Texto de leitura »
#####
As concessões públicas do setor metroferroviário não estão virando tendência no País sem razão. A difícil reação econômica-financeira da maioria dos metrôs públicos a alimenta. Foram 11,5 bilhões de subsídios nos últimos dez anos. Essa é a abordagem da última reportagem da série Metrôs – Uma conta que não fecha, publicada pela Rede Nordeste de conteúdo, uma parceria do JC com os jornais O Povo (CE) e Correio (BA).  

Uma conta que não fecha. Esse é o principal diagnóstico dos sistemas metroferroviários públicos geridos pelo governo federal no Brasil. Em dez anos, foram R$ 11,5 bilhões subsidiados na Companhia Brasileira de Trens Urbanos (CBTU), empresa pública que opera os sistemas do Recife (PE), Belo Horizonte (MG), João Pessoa (PB), Natal (RN) e Maceió (AL), e na Empresa de Trens Urbanos de Porto Alegre S.A. (Trensurb), no Rio Grande do Sul. Ao mesmo tempo, em 15 anos apenas cinco quilômetros de linhas metroferroviárias foram implantados nas mesmas empresas. As contas são da Casa Civil da Presidência da República, que já deixou claro não estar mais disposta a pagar por elas. A dificuldade de reação econômica-financeira dos metrôs públicos é o grande problema e estaria cansando a União.

Mas o questionamento a ser feito é: colocar, por dez anos, R$ 11,5 bilhões em sistemas de metrô que atenderam 250 milhões de passageiros em 2018 é muito ou pouco? Para o governo federal, é muito. Por isso, já iniciou o processo de descentralização e concessão do serviço público prestado pela CBTU e Trensurb. Por email, a Secretaria Especial do Programa de Parcerias de Investimentos (PPI) da Casa Civil da Presidência da República informou que, independentemente dos valores anuais para custeio, foram realizados, desde 2014, investimentos na ordem de R$ 400 milhões na CBTU e de R$ 39 milhões na Trensurb. E que, mesmo assim, não foram suficientes para fazer com que os sistemas conseguissem se sobressair nas cidades onde operam. “Nos últimos 15 anos apenas 5 km de rede foram expandidos na CBTU e Trensurb, enquanto que nas cidades onde a CBTU atua houve expansão de 144 km da malha sobre trilhos: 31 km no Rio de Janeiro, 32 km em São Paulo, 33 km em Salvador e 48 km em Fortaleza. A quantidade de passageiros também está estagnada desde 2008”, diz a União por email.
#####
Informações fornecidas »

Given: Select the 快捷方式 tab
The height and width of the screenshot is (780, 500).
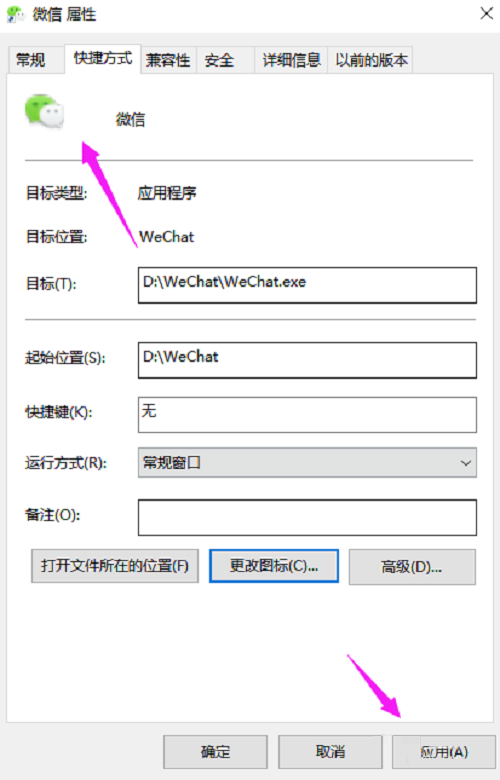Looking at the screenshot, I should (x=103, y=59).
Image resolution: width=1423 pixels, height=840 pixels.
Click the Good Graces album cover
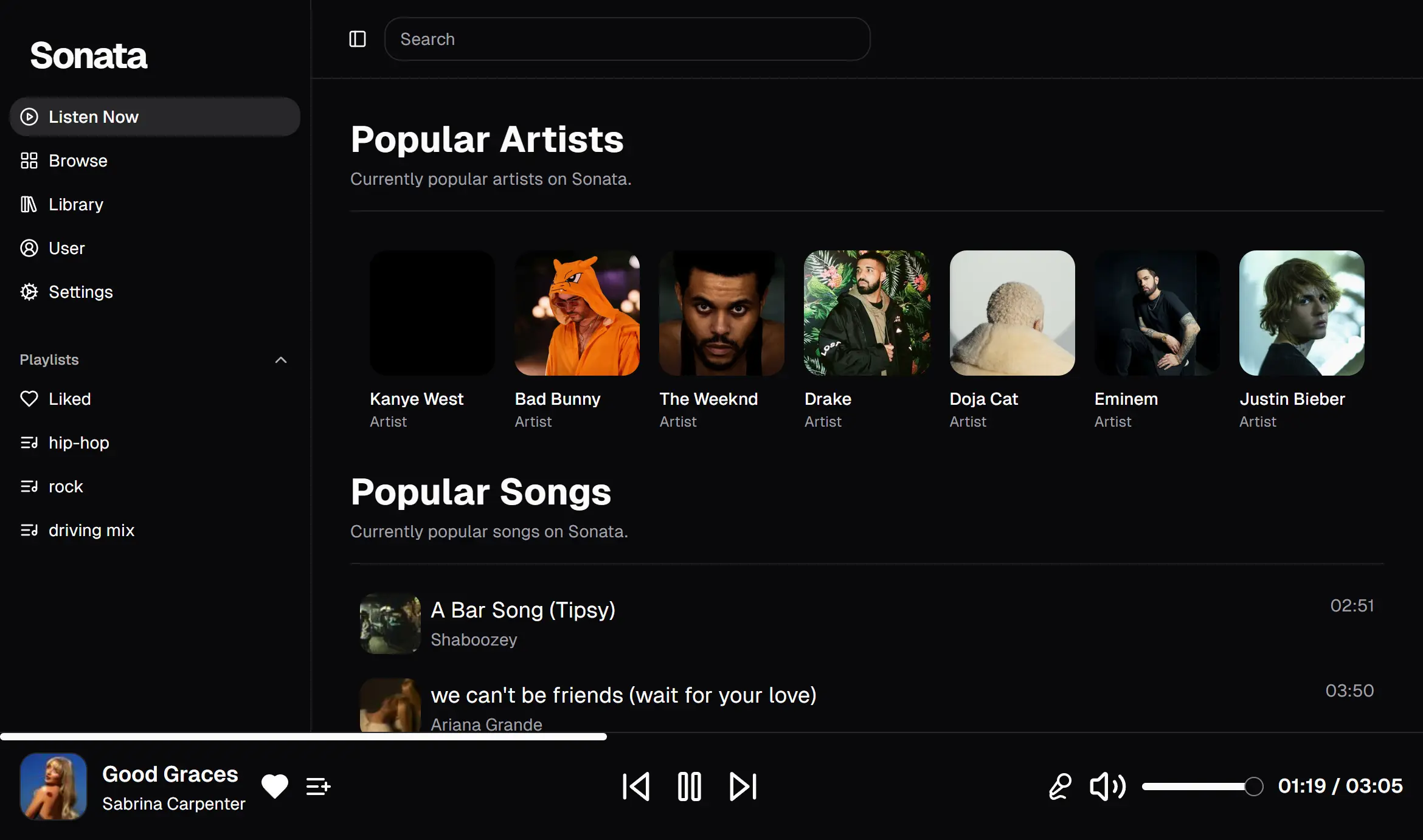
#####
Tarefas a realizar »
**a.** Indique se cada afirmação abaixo está de acordo com o texto sobre os metrôs públicos, justificando com as palavras exatas do texto: (i) os sistemas de metrô atenderam 250 milhões de passageiros em 2018; (ii) desde 2014, foram investidos R$ 400 milhões na Trensurb; (iii) para o governo federal, R$ 11,5 bilhões em dez anos é pouco.
**b.** Substitua "problema" por "desafio" no trecho do texto sobre os metrôs públicos que vai de "Uma conta que não fecha." até "cansando a União.", e reescreva esse trecho.
Baseie-se exclusivamente no texto.

Respostas do exercício »
**a.**
(i) Sim: "sistemas de metrô que atenderam 250 milhões de passageiros em 2018".
(ii) Não: "investimentos na ordem de R$ 400 milhões na CBTU e de R$ 39 milhões na Trensurb".
(iii) Não: "Para o governo federal, é muito."

**b.**
Uma conta que não fecha. Esse é o principal diagnóstico dos sistemas metroferroviários públicos geridos pelo governo federal no Brasil. Em dez anos, foram R$ 11,5 bilhões subsidiados na Companhia Brasileira de Trens Urbanos (CBTU), empresa pública que opera os sistemas do Recife (PE), Belo Horizonte (MG), João Pessoa (PB), Natal (RN) e Maceió (AL), e na Empresa de Trens Urbanos de Porto Alegre S.A. (Trensurb), no Rio Grande do Sul. Ao mesmo tempo, em 15 anos apenas cinco quilômetros de linhas metroferroviárias foram implantados nas mesmas empresas. As contas são da Casa Civil da Presidência da República, que já deixou claro não estar mais disposta a pagar por elas. A dificuldade de reação econômica-financeira dos metrôs públicos é o grande desafio e estaria cansando a União.